And yet, I still lived. For I immediately learned that I was not truly dead as long as I lived in the thoughts of living people. I felt myself become disembodied, and I became an astral mass of disconnected emotions, free to move about, and remaining in a conscious state. I was with my parents as they went into shock. I was with Wendy and her tears. I was with my friends when they heard the news. I was there, and I could share their thoughts and their feelings, I could observe all their actions - but they, of course, knew nothing of this.

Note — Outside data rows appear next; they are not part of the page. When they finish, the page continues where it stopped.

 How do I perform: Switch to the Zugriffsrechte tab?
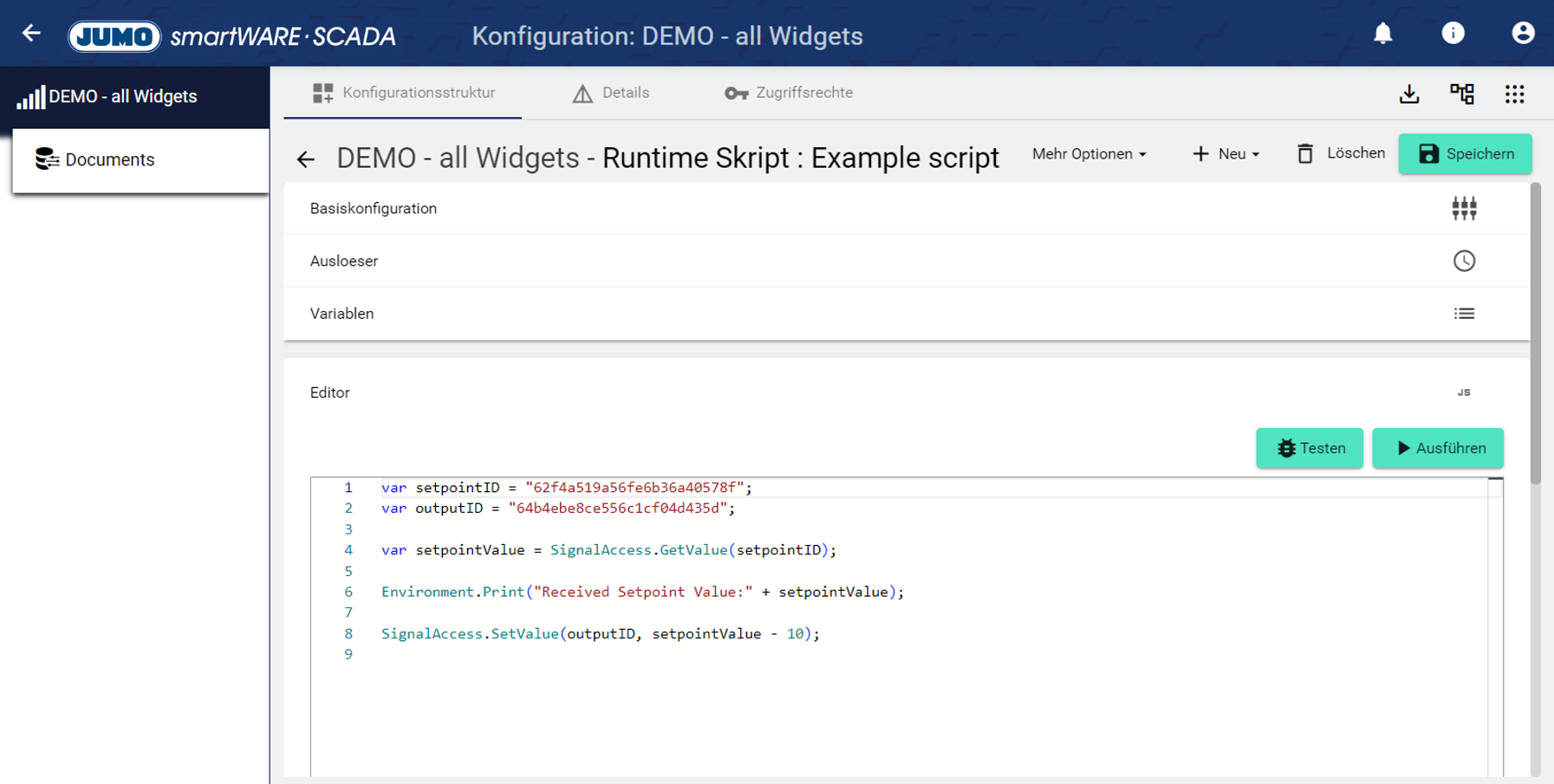[x=789, y=93]
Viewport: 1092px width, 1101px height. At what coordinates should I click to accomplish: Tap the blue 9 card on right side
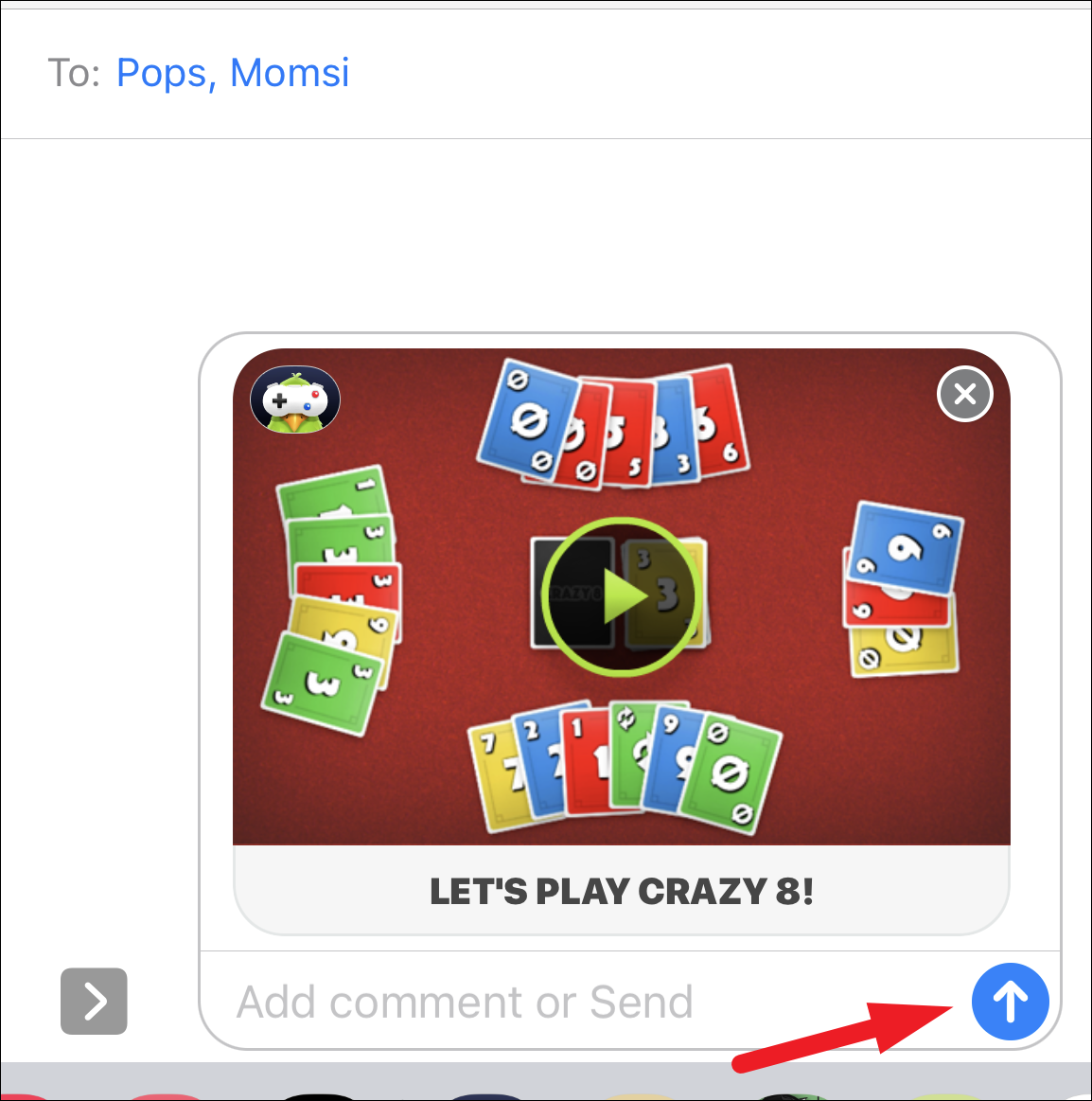(906, 548)
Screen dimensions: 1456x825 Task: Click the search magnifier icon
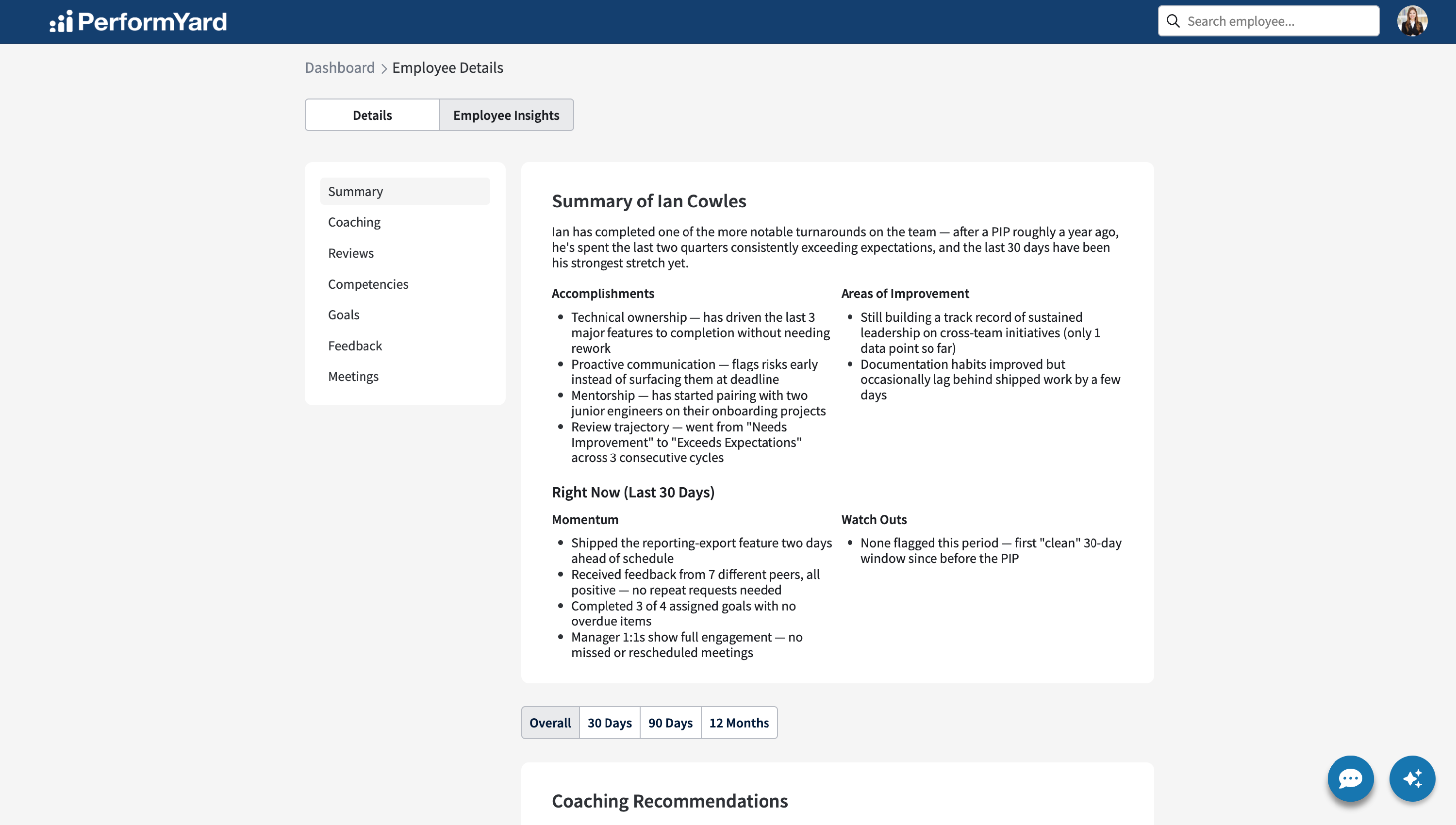click(x=1173, y=21)
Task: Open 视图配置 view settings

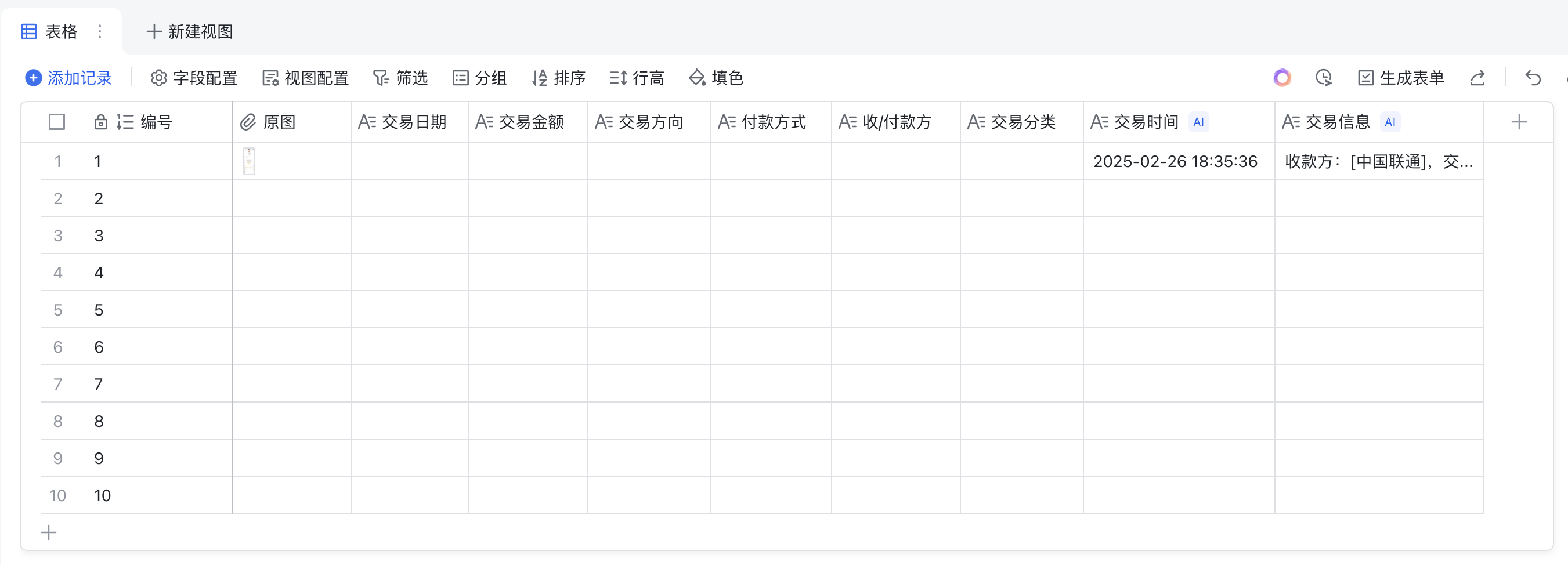Action: (305, 78)
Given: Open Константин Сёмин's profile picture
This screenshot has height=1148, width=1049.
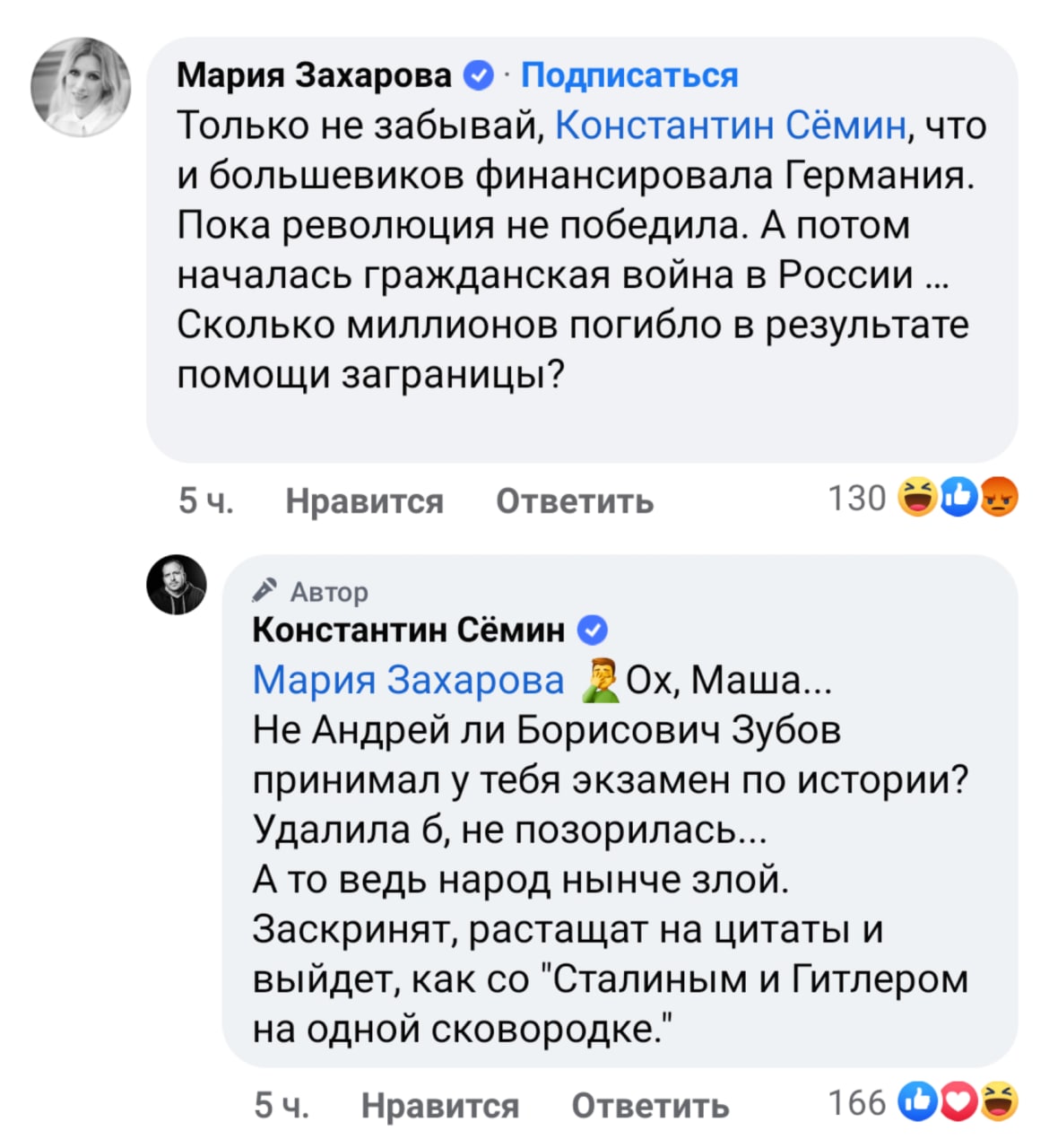Looking at the screenshot, I should pyautogui.click(x=177, y=585).
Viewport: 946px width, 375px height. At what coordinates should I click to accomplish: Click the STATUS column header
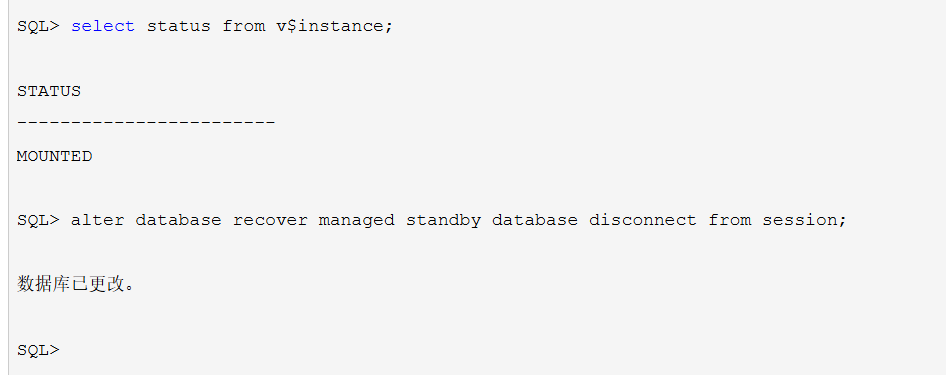[x=49, y=92]
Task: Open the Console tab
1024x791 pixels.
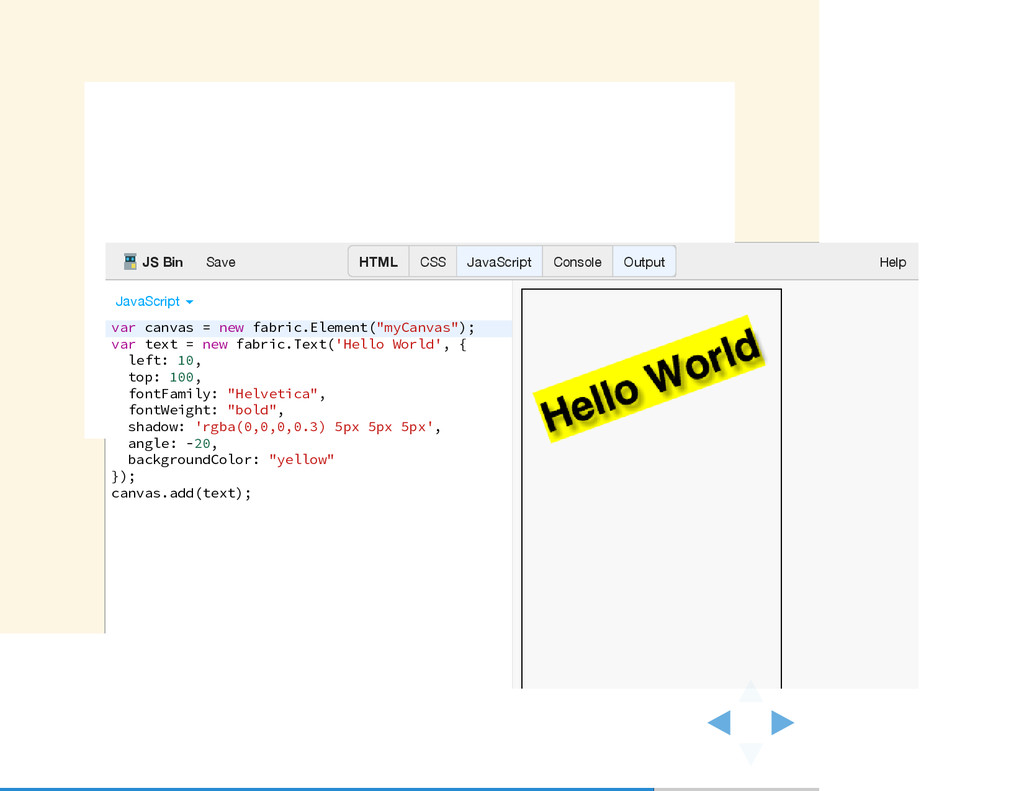Action: coord(577,261)
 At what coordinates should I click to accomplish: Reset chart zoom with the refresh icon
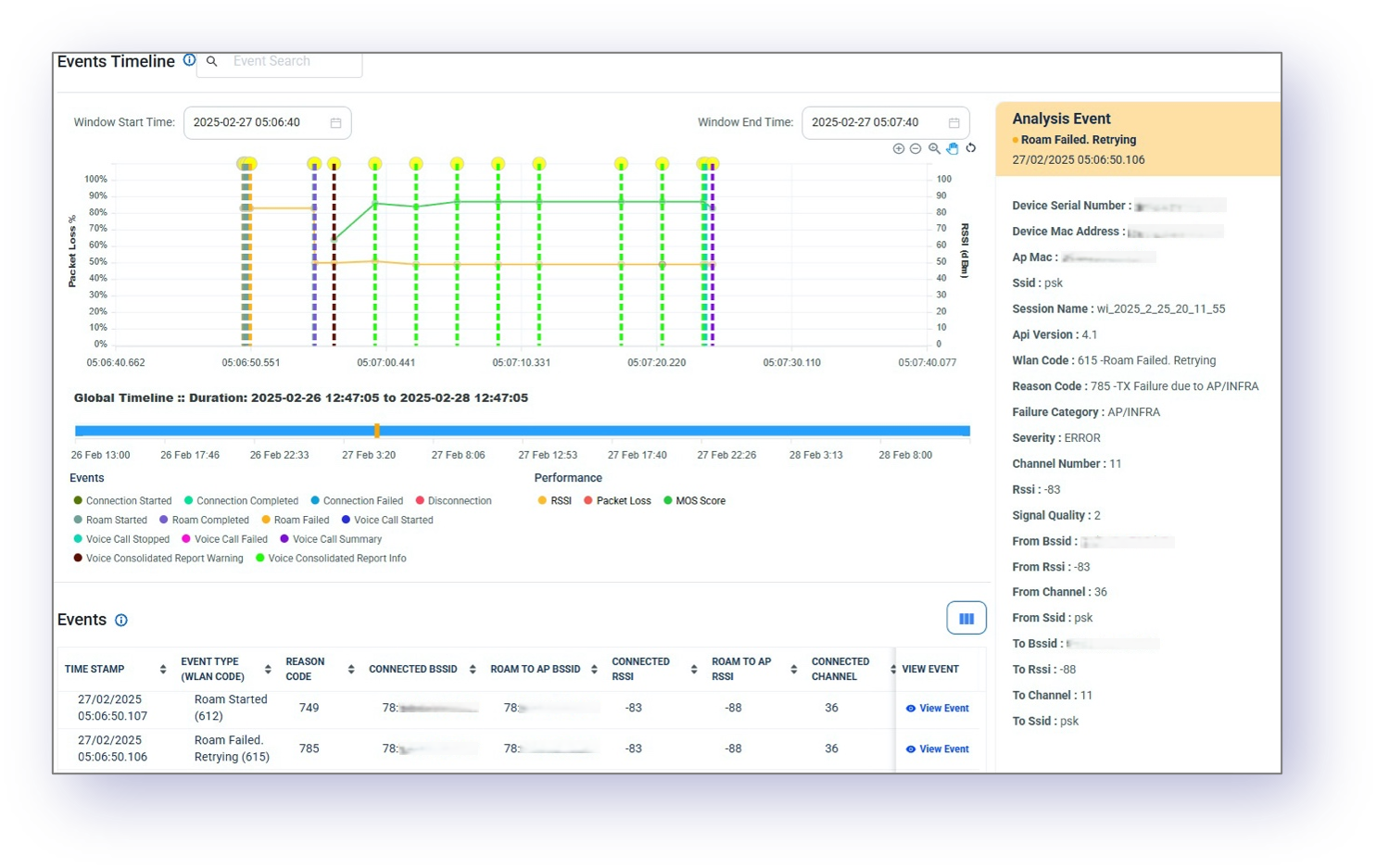point(971,148)
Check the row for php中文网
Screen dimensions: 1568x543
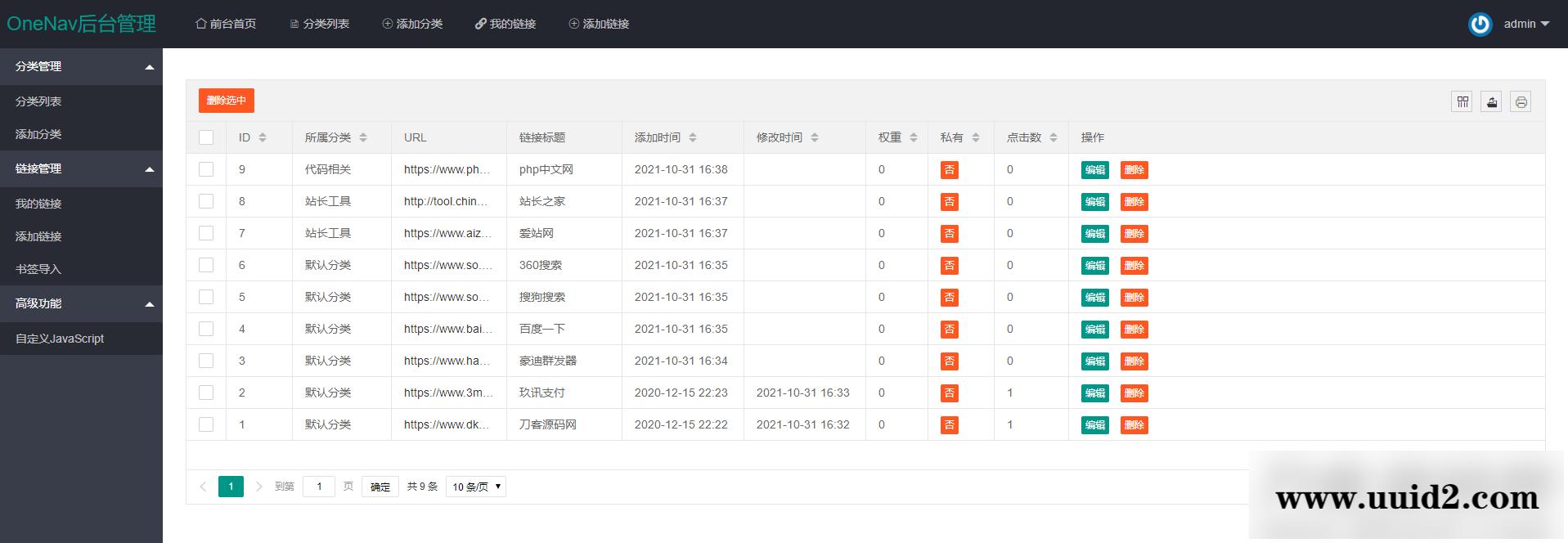206,169
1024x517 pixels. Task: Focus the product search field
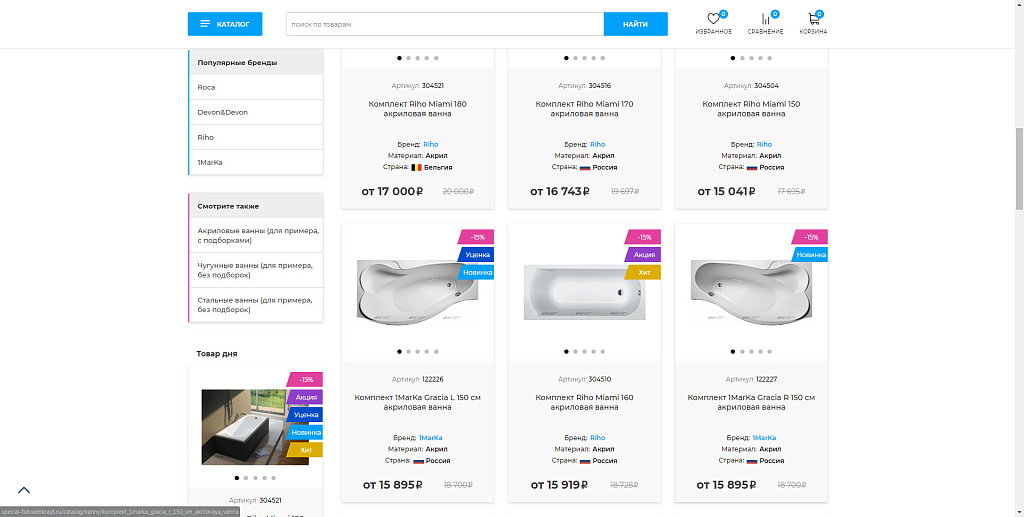(444, 24)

I found that my consciousness could only center on one person at a time, and that I could only travel to places at which someone was thinking of me. Also, I felt very strong when I was with someone who felt strongly about me, but when I visited a person who gave me only a casual thought, I was weak, only a faint whisper, a phantom.
And there were others of my kind. I began to encounter a great many ghosts, kept alive by people who remembered them. I met important historical personalities, centuries old, as well as people I had known in my life time. I found my grandmother lingering at my father's side, and also someone else that I did not recognize. I noticed that some of the ghosts I encountered were quite complete and substantial, while others were hardly there at all, just a trace of them remaining.
I watched my funeral with great interest, and was disappointed that various people I would have expected did not attend. I was saddened when I watched my belongings being divided up; I watched helplessly as things I cared about were thrown away, and things I thought trivial were carefully preserved as remembrances.
And so time passed. Gradually my loved ones recovered from their loss. When people thought of me, I was with them. Nights were the best, for I was most alive when they dreamed of me. I could sometimes talk to them.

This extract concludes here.